Called to Serve: A History of Nuns in America
© 2013 Margaret McGuinness
277 pages
Long before the suffrage and feminist movements allowed women to assume a more publicly active role within society, women religious were taking an active role in shaping the American landscape. Although predominately a Protestant country, the United States was never without Catholic citizens, whether through acquiring land originally settled by France and Spain, or by developing its own through immigration from Italy, Poland, and other parts of Catholic Europe. The American landscape was for all a great mission, a place to build civilization anew, and nuns were there nearly from the beginning.
Though some orders restricted themselves to prayer, more active communities bounded, providing teachers and nurses to areas just being settled, which would have otherwise gone without. The sisters provided religious instruction, naturally, but also taught reading, mathematics, and other educational fundamentals. They also trained people for work, giving the margins of society -- impoverished freedmen and immigrants. especially their women -- the resources to begin building a life for themselves. America's religious sisters were not simply Europeans transplanted to the frontier; their rules of life had to be altered to take the harshness of the wilderness into consideration, though some adaptations were perverse. In the early 19th century, religious orders owned slaves, for instance, even orders which were filled only with African-American nuns The nuns were far more conscious of the evil nature of slavery, however, ameliorating it as best they could and agitating for abolition much earlier than society at large, or even the Church proper.

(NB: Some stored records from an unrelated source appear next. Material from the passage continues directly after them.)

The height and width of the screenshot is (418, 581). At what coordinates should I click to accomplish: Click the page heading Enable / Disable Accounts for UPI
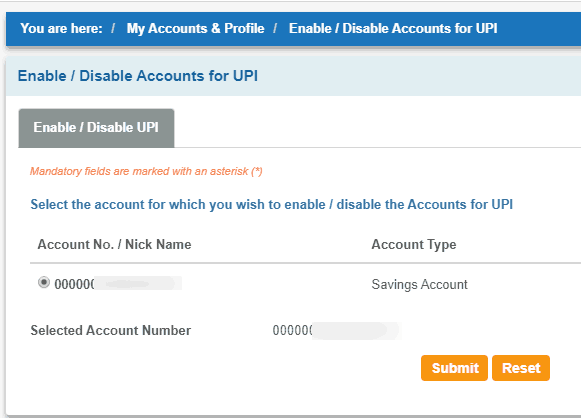click(138, 76)
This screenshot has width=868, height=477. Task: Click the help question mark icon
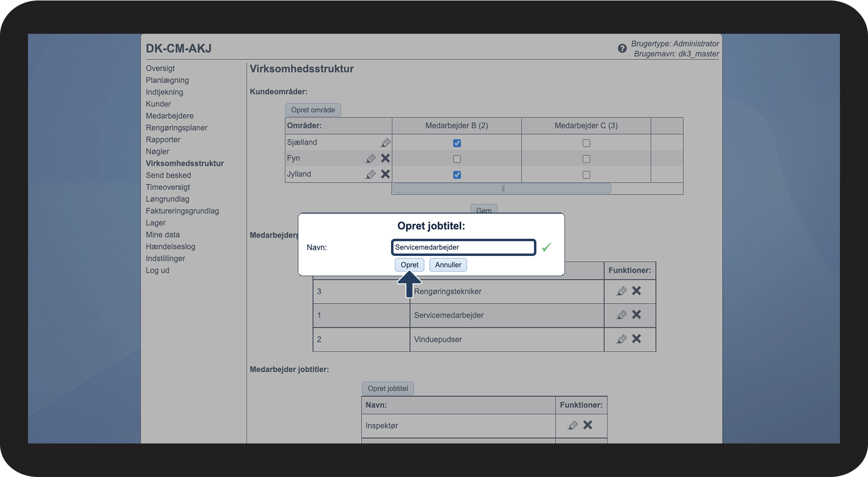(x=622, y=48)
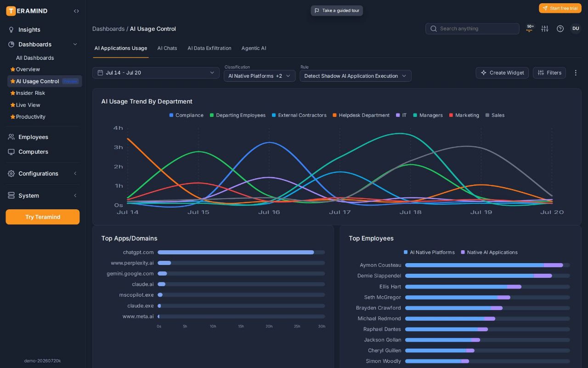Expand the Configurations sidebar section
Image resolution: width=588 pixels, height=368 pixels.
(43, 173)
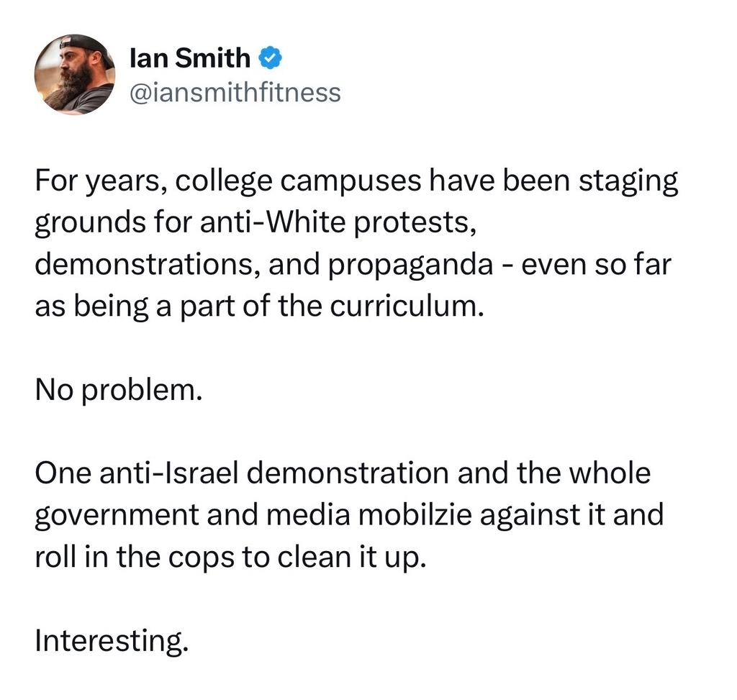The width and height of the screenshot is (737, 700).
Task: Click the word "demonstrations" in the tweet
Action: tap(147, 265)

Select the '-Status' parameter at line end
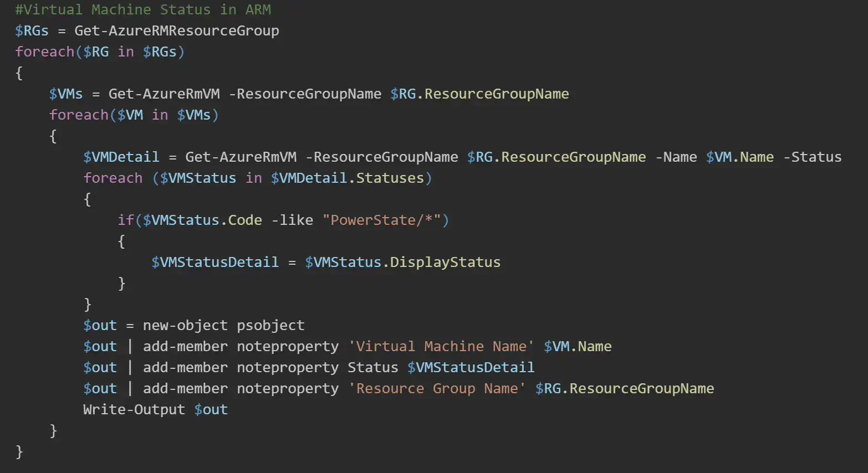click(x=812, y=157)
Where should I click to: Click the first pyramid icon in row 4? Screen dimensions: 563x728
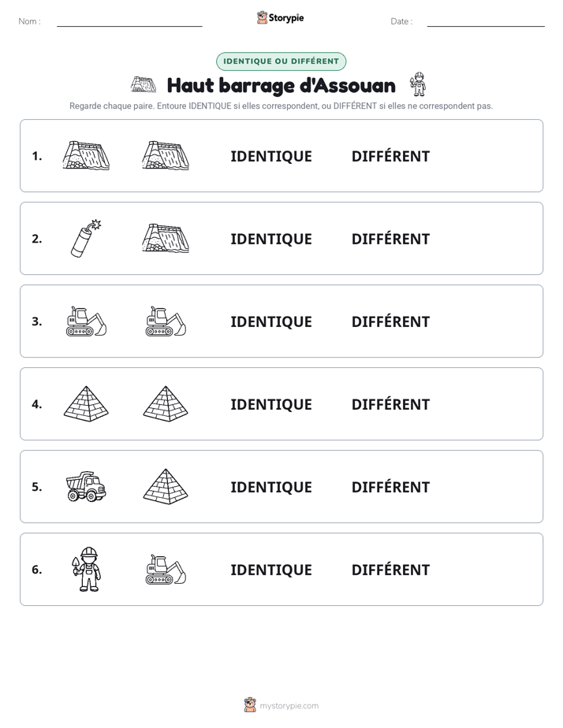pyautogui.click(x=86, y=403)
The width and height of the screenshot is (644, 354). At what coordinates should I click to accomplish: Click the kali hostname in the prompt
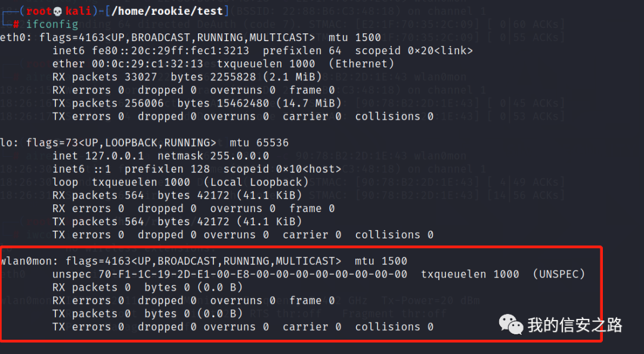79,11
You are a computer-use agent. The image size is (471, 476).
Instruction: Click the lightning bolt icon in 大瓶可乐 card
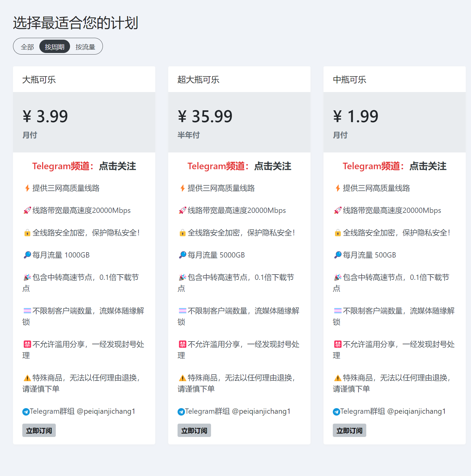(27, 188)
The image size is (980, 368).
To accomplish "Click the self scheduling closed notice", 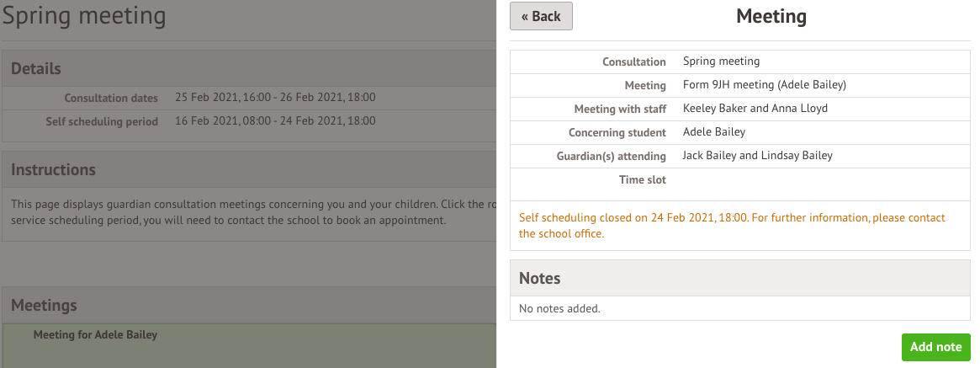I will point(732,226).
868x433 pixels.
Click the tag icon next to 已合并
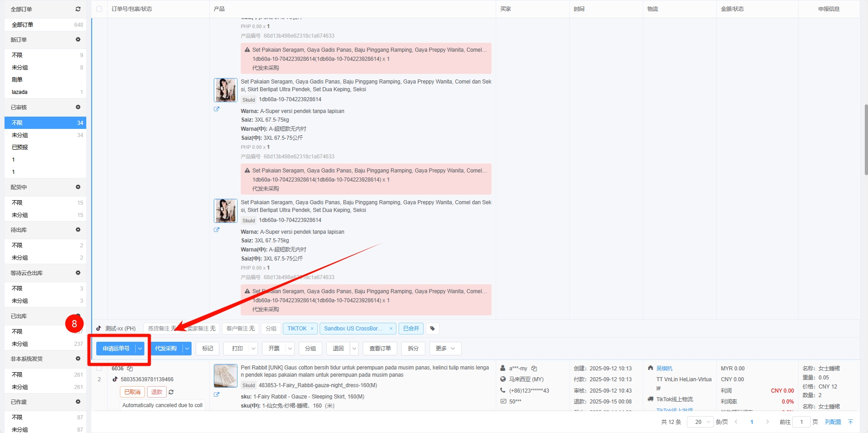click(432, 329)
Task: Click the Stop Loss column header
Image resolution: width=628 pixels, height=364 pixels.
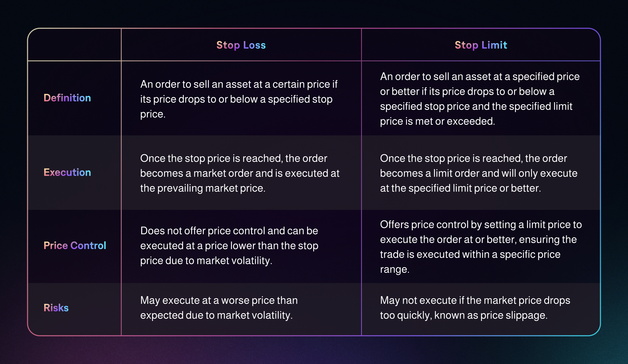Action: pos(241,45)
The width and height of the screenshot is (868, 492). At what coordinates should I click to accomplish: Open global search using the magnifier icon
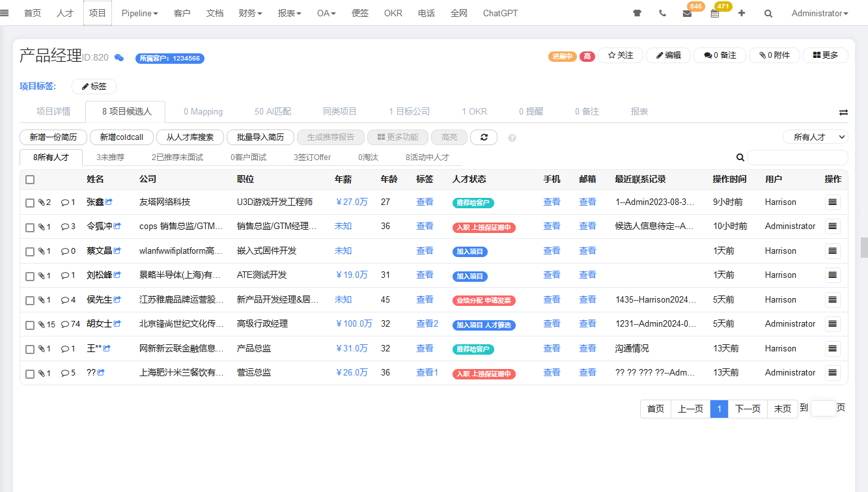click(x=768, y=12)
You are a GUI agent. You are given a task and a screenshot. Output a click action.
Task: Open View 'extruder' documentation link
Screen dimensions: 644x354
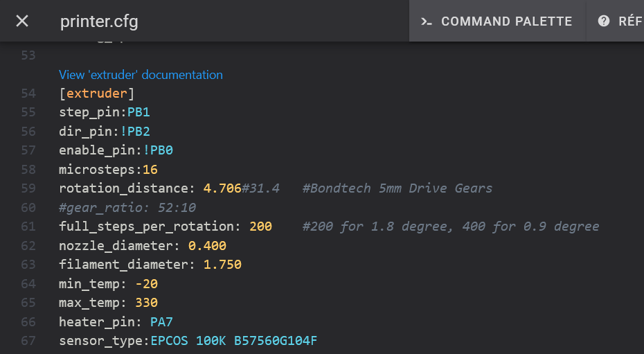point(141,75)
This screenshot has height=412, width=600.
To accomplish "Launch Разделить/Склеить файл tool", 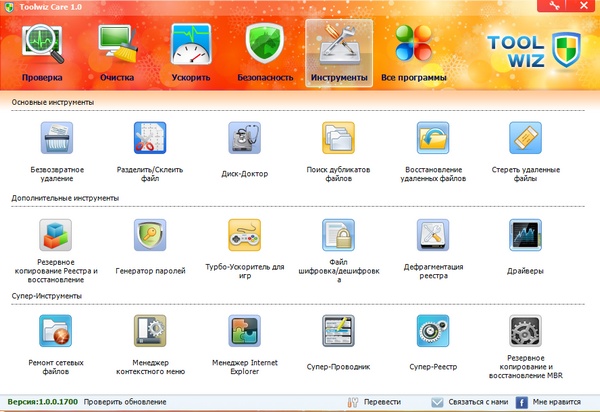I will (x=150, y=138).
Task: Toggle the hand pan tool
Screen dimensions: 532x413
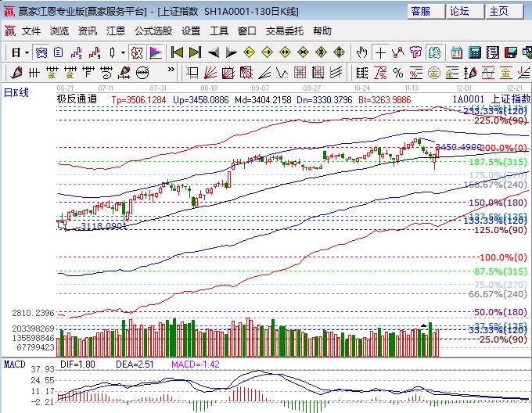Action: coord(362,52)
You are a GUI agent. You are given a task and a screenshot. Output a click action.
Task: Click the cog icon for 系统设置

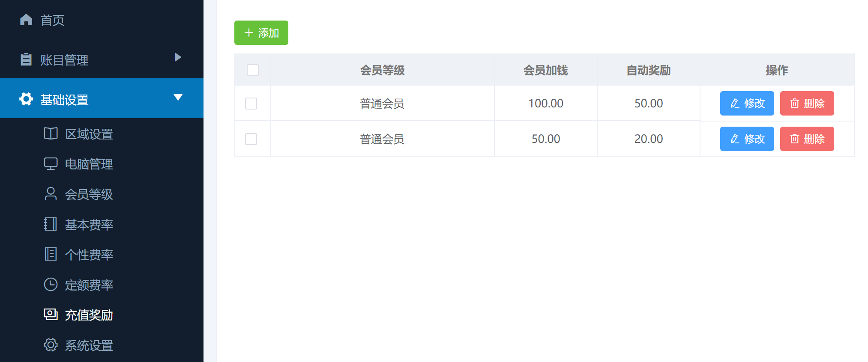coord(51,345)
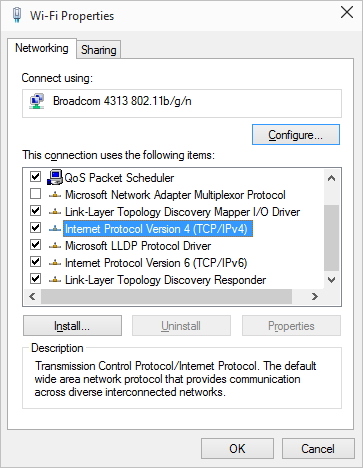The image size is (363, 468).
Task: Click the Broadcom network adapter icon
Action: 37,101
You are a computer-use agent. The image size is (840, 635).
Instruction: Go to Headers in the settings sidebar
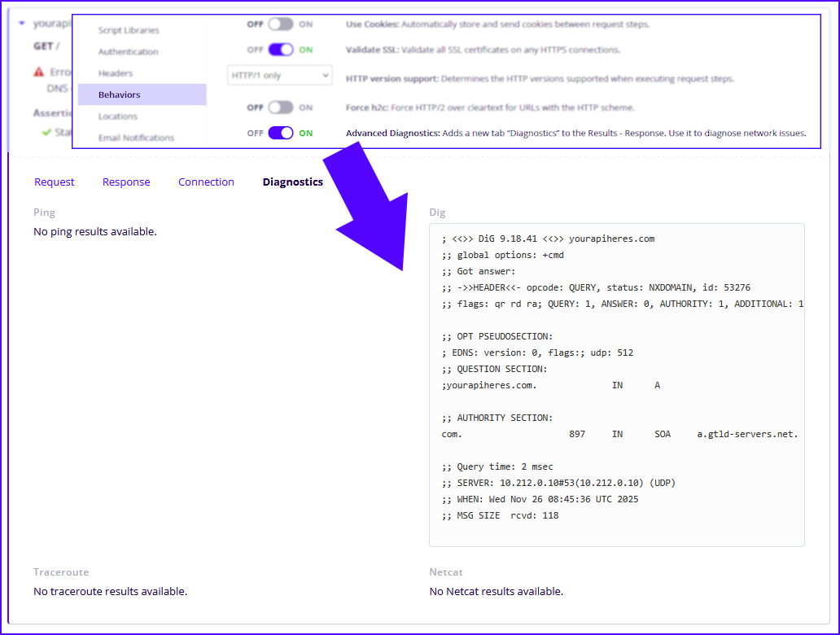click(115, 73)
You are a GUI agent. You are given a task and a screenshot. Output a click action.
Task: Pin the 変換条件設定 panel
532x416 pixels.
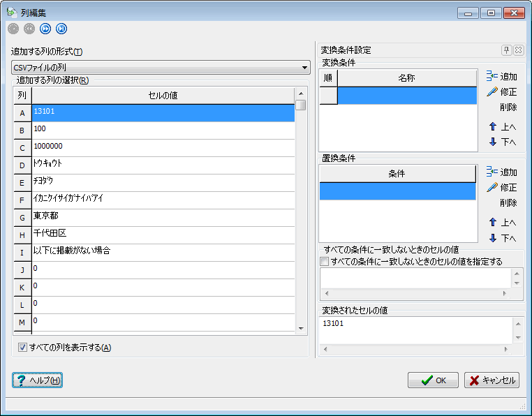pyautogui.click(x=506, y=50)
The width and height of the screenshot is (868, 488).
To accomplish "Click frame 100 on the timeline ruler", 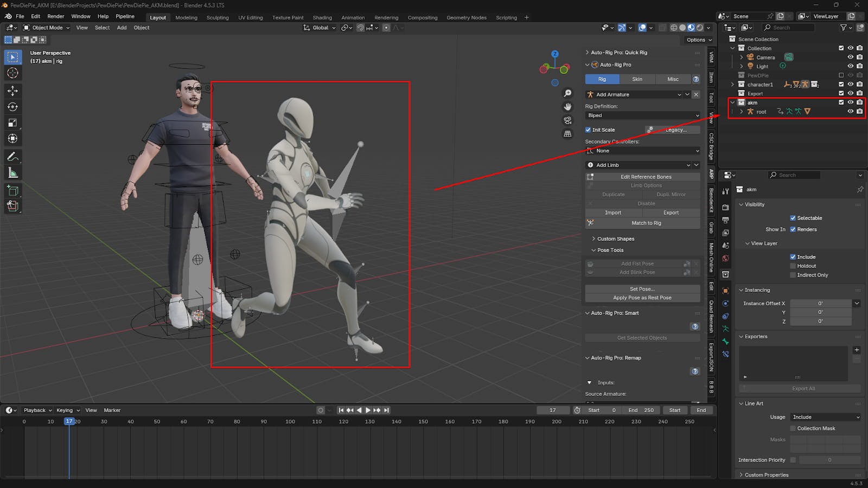I will click(x=290, y=421).

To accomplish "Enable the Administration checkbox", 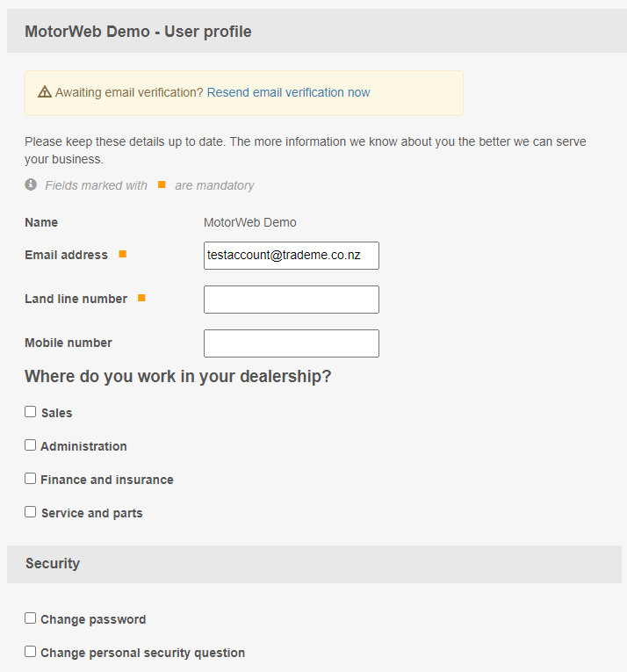I will (x=31, y=445).
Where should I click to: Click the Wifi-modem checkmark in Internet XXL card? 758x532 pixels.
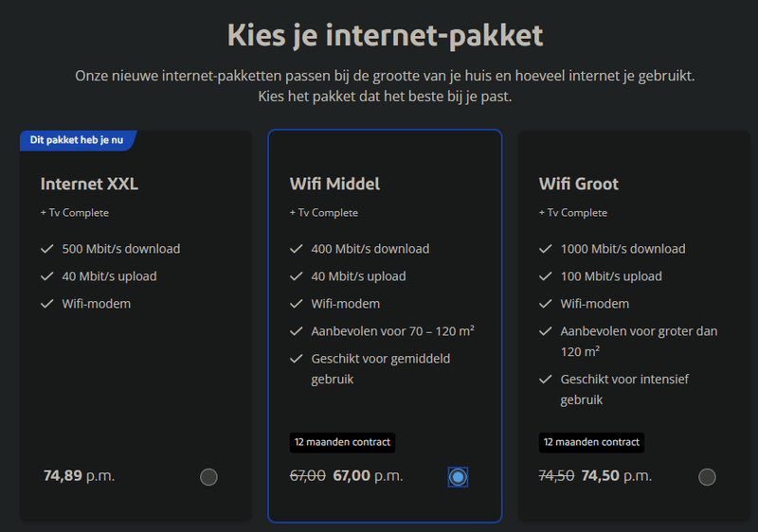click(x=46, y=304)
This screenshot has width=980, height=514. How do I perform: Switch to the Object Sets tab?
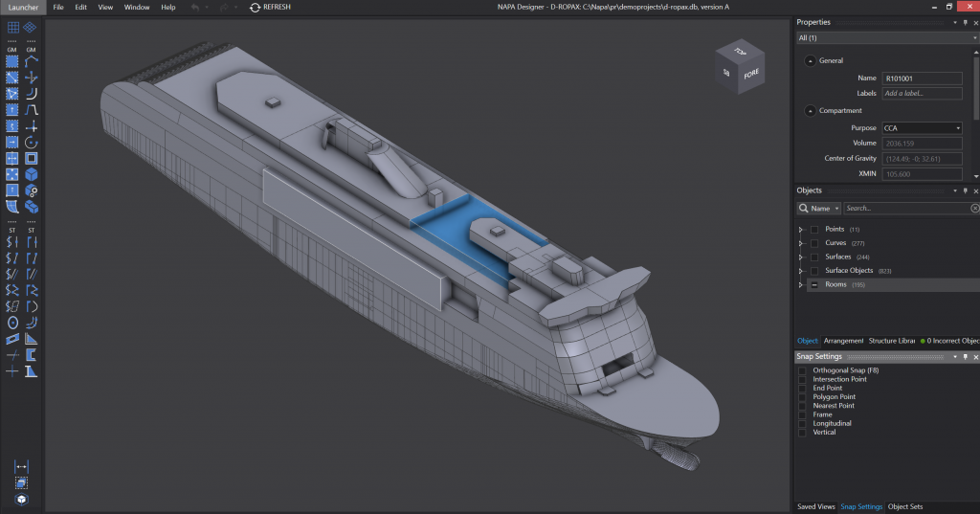[x=905, y=506]
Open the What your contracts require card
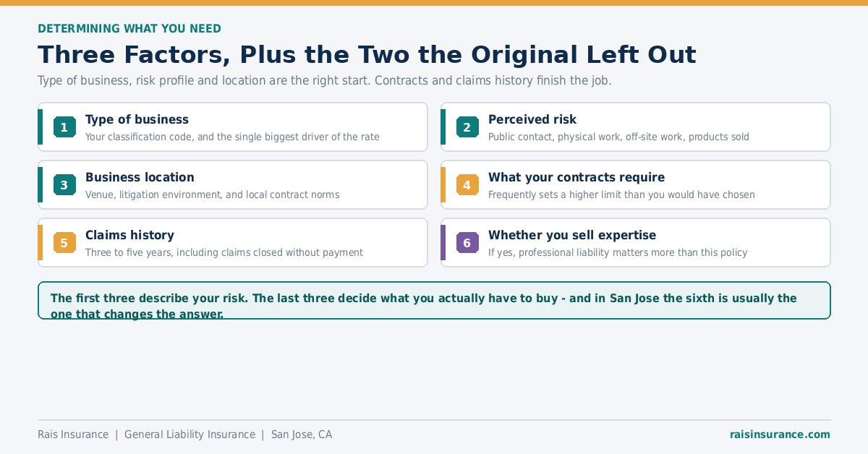This screenshot has width=868, height=454. 636,185
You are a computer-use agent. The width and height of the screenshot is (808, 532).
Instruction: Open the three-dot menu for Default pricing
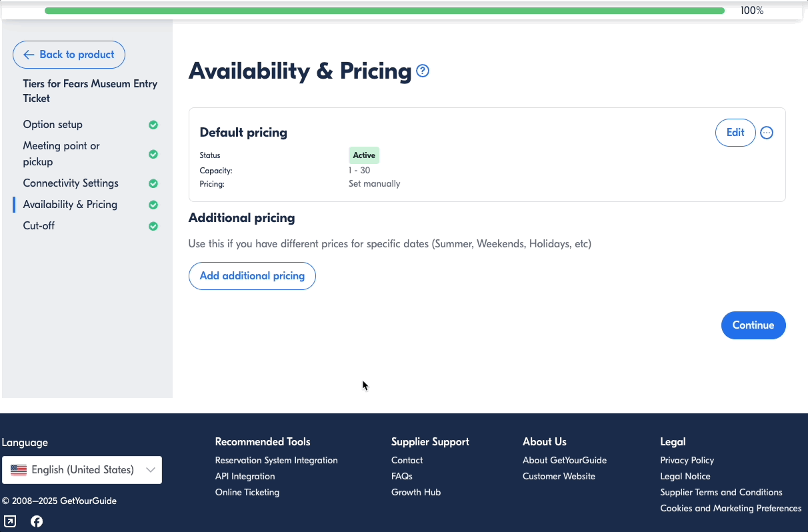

Nurturing the margins -- the least of these -- was truly the prevailing mark of American nunneries. When contagious disease swept American communities, women religious were often the only people willing to nurse the afflicted, sometimes at the cost of their own lines. The rapidly urbanizing eastern seaboard provided plenty of diseases to battle, and nuns were at the forefront, managing Catholic hospitals at every level and developing new methods to prevent infection. As waves of courageous or dispossessed people from Europe swept America, nuns provided settlement houses that welcomed newcomers and helped them find a place for themselves in a new country. Nuns were strangers themselves, often ridiculed and sometimes even attacked by nativists who feared their papish influence. Ultimately, though, their extraordinary compassion and proven talent won respect -- and sometimes, even converts. Despite these accomplishments, however, as the 20th century continued the ranks and influence of religious women fell precipitously, possibly because the gap they served was filled in: religious orders were no longer the sole means of a meaningful career for women, for instance. America's rising secularization -- both in the sense of diminished religiosity and the growth of medical, educational, and immigrant-handling government programs -- also diminished their attraction. They continue to serve America, but frequently have been reduced to the rule of mere social activists, instead of the very creators of civil society as they once were.